プロ野球のセ・パ両リーグの守備のベストナインを記者投票で選ぶ「第54回三井ゴールデン・グラブ賞」が12日発表され、巨人入団2年目の泉口友汰内野手(26)=御坊市熊野出身=がセ・リーグ遊撃手部門で初受賞した。失策(エラー)をしなかった割合を示す守備率は遊撃手リーグトップの9割7分9厘だったことなどが評価された。

9月3日のヤクルト戦(京セラドーム)で9回、代打宮本の飛球を好捕する泉口選手

 ゴールデングラブ賞はシーズンを通して各ポジションで最も守備力に卓越した選手に贈られる賞。

 泉口はセ・リーグ遊撃手部門の記者投票(全269票)で165票を獲得し、2位の広島の矢野雅哉の60票に100票以上の大差を付けた。今回は巨人から唯一の受賞で、同部門で選ばれるのは2021年の坂本勇人以来4年ぶり。プロ2年目での受賞は巨人遊撃手では最速。

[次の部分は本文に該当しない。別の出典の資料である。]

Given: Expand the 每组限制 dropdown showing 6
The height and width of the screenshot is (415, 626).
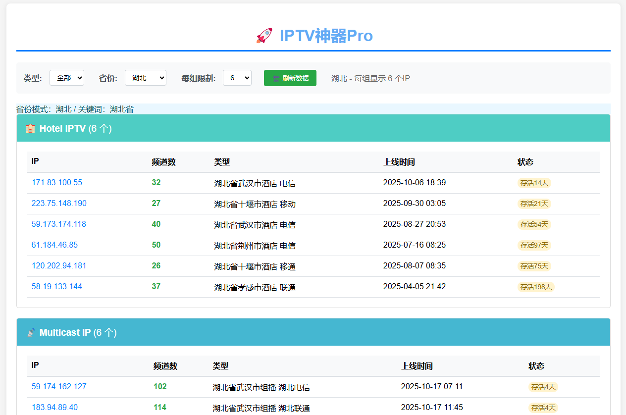Looking at the screenshot, I should click(x=237, y=78).
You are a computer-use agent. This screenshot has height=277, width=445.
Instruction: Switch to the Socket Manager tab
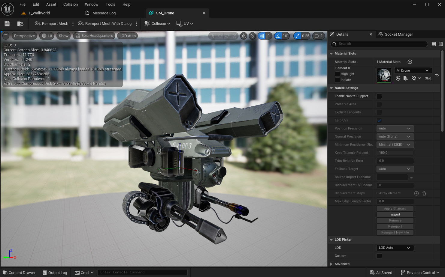click(398, 34)
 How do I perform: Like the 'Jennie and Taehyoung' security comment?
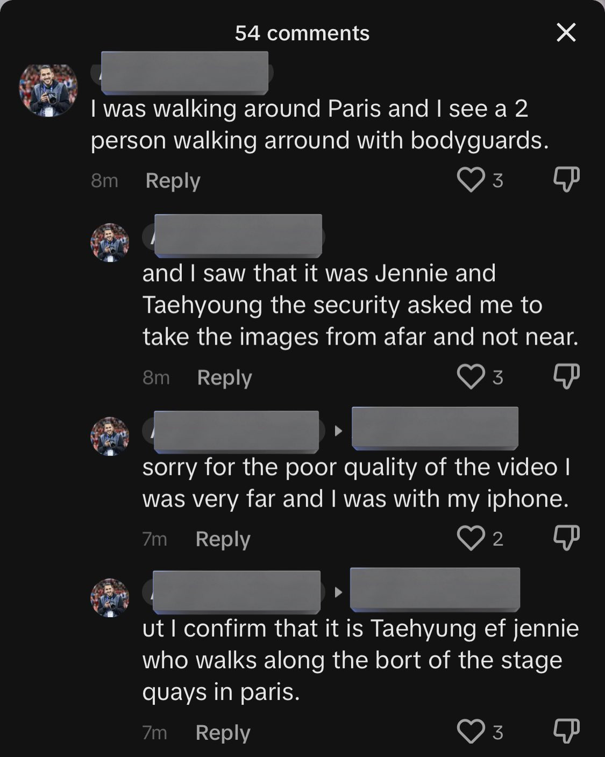click(471, 376)
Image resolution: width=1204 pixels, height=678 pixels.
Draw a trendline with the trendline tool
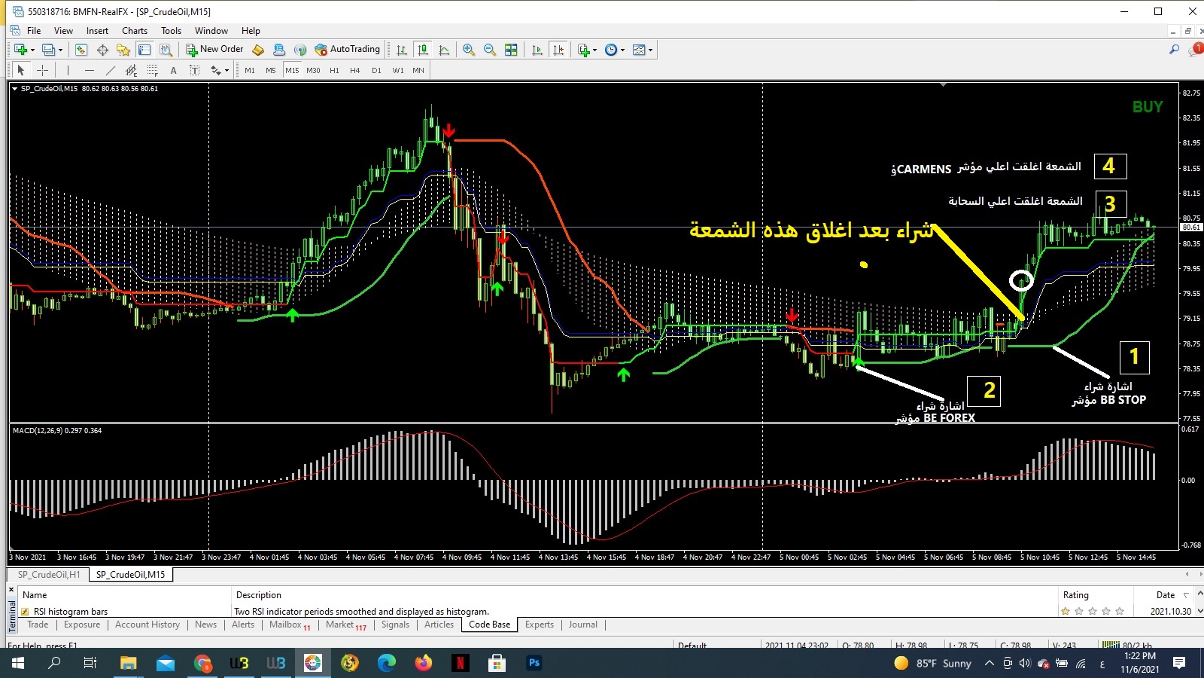coord(111,70)
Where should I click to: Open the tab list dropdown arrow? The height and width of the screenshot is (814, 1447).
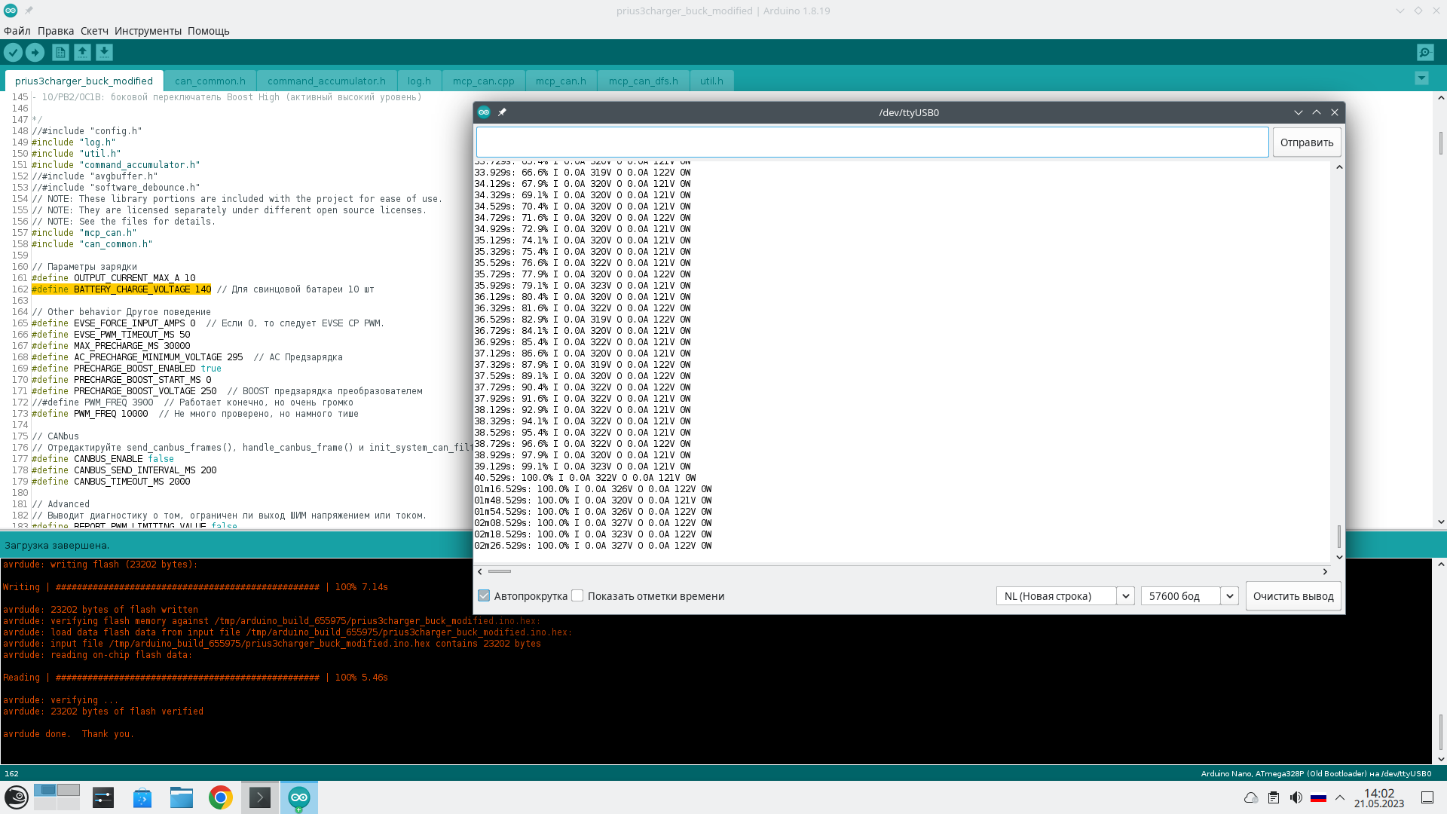point(1421,78)

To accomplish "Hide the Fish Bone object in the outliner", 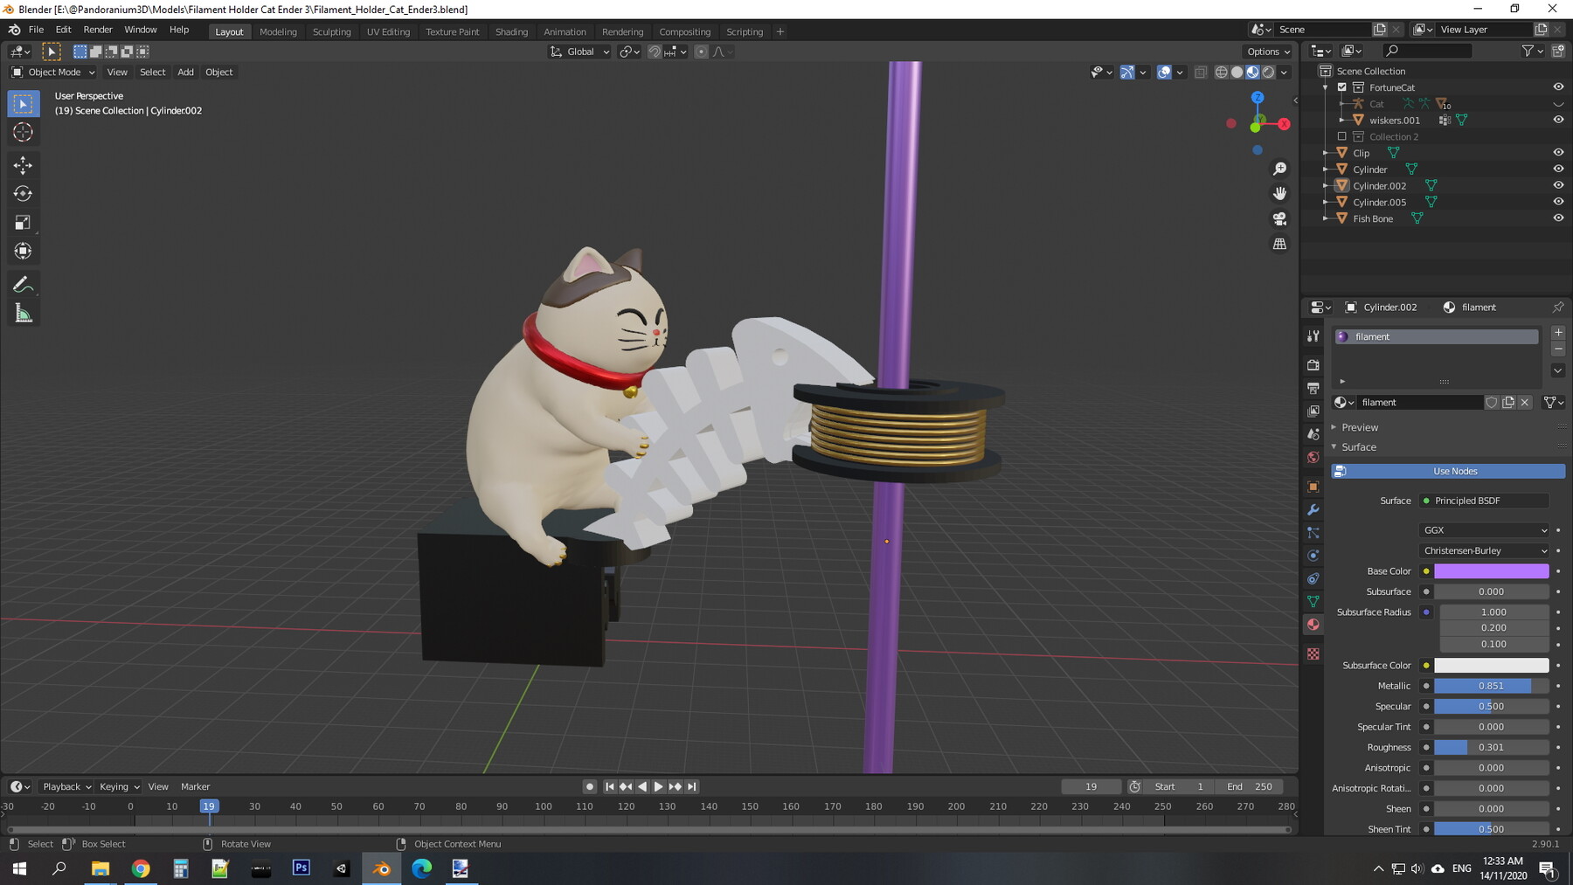I will pos(1559,218).

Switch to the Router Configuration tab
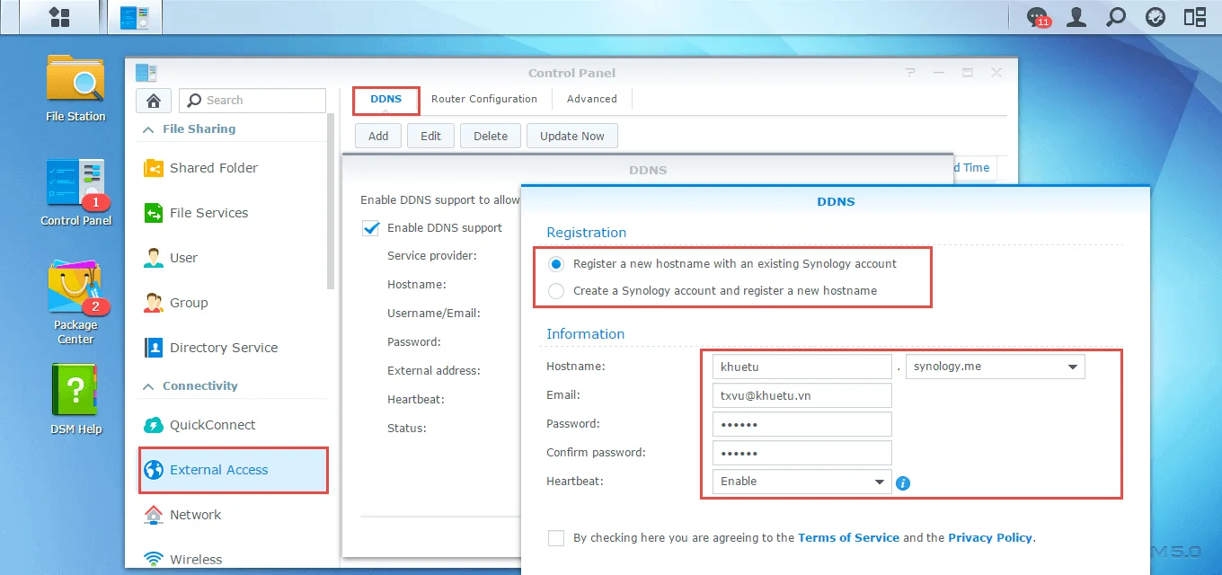point(484,99)
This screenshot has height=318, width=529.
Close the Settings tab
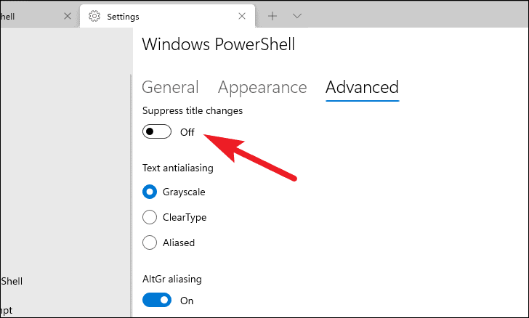(242, 16)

 今シーズンは開幕2軍スタートだったが、堅実な守備のほか、打撃でもアピールし、遊撃手の座をつかみとった。133試合に出場し、遊撃手として両リーグ最多の1148イニングに出場。守備率がリーグ1位となったほか、平均的な選手が守った時と比べてどれだけ失点を増減させたかという守備での貢献度を示す「UZR」(アルティメットゾーンレーティング)は両リーグのトップを記録した。

 受賞には「選んでいただき本当に光栄です。まさか自分がこの賞をいただけるとは思わなかったので、正直びっくりしていますし、すごくうれしいです。1年間支えてくださった監督、コーチ、チームメート、いつも応援してくださるファンの皆さんに感謝しています。これからも守備でチームに貢献できるよう、しっかり頑張っていきます」と話した。

 守備だけでなく、打撃でもリーグ2位となる打率3割1厘をマークしており、近く発表される各ポジションで最も好成績を残した選手に贈られるベストナインとのダブル受賞も期待されている。